Copy out the entries that follow. Leave none out.

§ PROVIDED DATA:

════

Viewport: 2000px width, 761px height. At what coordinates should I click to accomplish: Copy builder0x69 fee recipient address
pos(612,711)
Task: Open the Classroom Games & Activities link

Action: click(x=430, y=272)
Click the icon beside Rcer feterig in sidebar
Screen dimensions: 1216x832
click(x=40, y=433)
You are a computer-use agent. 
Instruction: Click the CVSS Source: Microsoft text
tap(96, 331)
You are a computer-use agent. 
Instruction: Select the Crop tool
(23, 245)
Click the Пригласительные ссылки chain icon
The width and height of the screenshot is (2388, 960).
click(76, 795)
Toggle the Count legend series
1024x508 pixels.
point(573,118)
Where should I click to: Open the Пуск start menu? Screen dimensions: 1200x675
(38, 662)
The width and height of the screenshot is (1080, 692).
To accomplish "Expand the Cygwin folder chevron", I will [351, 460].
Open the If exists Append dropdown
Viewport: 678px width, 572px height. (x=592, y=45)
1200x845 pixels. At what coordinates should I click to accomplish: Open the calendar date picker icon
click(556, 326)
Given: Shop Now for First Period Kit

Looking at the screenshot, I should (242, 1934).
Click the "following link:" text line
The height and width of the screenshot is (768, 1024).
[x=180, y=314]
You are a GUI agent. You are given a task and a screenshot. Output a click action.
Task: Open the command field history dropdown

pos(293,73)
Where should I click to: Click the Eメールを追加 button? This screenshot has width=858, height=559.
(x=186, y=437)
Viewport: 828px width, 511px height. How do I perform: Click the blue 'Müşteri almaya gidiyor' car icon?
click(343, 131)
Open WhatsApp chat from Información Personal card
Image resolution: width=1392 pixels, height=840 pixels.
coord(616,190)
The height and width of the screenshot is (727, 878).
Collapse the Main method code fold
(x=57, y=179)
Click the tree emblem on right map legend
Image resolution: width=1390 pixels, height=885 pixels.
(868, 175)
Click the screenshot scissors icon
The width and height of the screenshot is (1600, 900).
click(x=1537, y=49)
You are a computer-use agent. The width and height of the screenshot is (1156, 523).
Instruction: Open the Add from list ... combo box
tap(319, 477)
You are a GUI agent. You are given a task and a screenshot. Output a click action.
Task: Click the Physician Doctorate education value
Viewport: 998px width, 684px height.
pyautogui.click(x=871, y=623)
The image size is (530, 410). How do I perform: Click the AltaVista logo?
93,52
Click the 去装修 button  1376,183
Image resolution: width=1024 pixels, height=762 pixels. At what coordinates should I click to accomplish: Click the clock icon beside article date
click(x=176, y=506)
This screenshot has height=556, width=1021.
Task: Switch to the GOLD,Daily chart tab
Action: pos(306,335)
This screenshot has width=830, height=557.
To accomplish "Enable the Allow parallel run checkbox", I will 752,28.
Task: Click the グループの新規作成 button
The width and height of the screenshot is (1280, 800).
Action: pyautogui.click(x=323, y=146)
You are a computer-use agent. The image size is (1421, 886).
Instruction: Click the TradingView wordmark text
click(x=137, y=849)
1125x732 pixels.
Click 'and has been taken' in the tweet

════

§ EXERCISE SOLUTION:
Viewport: 2000px width, 761px height. At what coordinates should I click to accomplish: Copy builder0x69 fee recipient address
pos(612,711)
Task: Open the Classroom Games & Activities link

Action: click(x=430, y=272)
Click the icon beside Rcer feterig in sidebar
Screen dimensions: 1216x832
click(x=40, y=433)
You are a computer-use agent. 
Instruction: Click the CVSS Source: Microsoft text
tap(96, 331)
You are a computer-use agent. 
Instruction: Select the Crop tool
(23, 245)
Click the Пригласительные ссылки chain icon
The width and height of the screenshot is (2388, 960).
click(76, 795)
Toggle the Count legend series
1024x508 pixels.
point(573,118)
Where should I click to: Open the Пуск start menu? Screen dimensions: 1200x675
(38, 662)
The width and height of the screenshot is (1080, 692).
To accomplish "Expand the Cygwin folder chevron", I will [351, 460].
Open the If exists Append dropdown
Viewport: 678px width, 572px height. (x=592, y=45)
1200x845 pixels. At what coordinates should I click to accomplish: Open the calendar date picker icon
click(556, 326)
Given: Shop Now for First Period Kit

Looking at the screenshot, I should (242, 1934).
Click the "following link:" text line
The height and width of the screenshot is (768, 1024).
[x=180, y=314]
You are a GUI agent. You are given a task and a screenshot. Output a click action.
Task: Open the command field history dropdown

pos(293,73)
Where should I click to: Click the Eメールを追加 button? This screenshot has width=858, height=559.
(x=186, y=437)
Viewport: 828px width, 511px height. How do I perform: Click the blue 'Müşteri almaya gidiyor' car icon?
click(343, 131)
Open WhatsApp chat from Información Personal card
Image resolution: width=1392 pixels, height=840 pixels.
coord(616,190)
The height and width of the screenshot is (727, 878).
Collapse the Main method code fold
(x=57, y=179)
Click the tree emblem on right map legend
Image resolution: width=1390 pixels, height=885 pixels.
(868, 175)
Click the screenshot scissors icon
The width and height of the screenshot is (1600, 900).
click(x=1537, y=49)
You are a computer-use agent. The width and height of the screenshot is (1156, 523).
Instruction: Open the Add from list ... combo box
tap(319, 477)
You are a GUI agent. You are given a task and a screenshot. Output a click action.
Task: Click the Physician Doctorate education value
Viewport: 998px width, 684px height.
pyautogui.click(x=871, y=623)
The image size is (530, 410). How do I perform: Click the AltaVista logo?
93,52
Click the 去装修 button  1376,183
Image resolution: width=1024 pixels, height=762 pixels. At what coordinates should I click to accomplish: Click the clock icon beside article date
click(x=176, y=506)
This screenshot has height=556, width=1021.
Task: Switch to the GOLD,Daily chart tab
Action: pos(306,335)
This screenshot has width=830, height=557.
To accomplish "Enable the Allow parallel run checkbox", I will 752,28.
Task: Click the グループの新規作成 button
The width and height of the screenshot is (1280, 800).
Action: pyautogui.click(x=323, y=146)
You are a computer-use agent. The image size is (1421, 886).
Instruction: Click the TradingView wordmark text
click(x=137, y=849)
1125x732 pixels.
Click 'and has been taken' in the tweet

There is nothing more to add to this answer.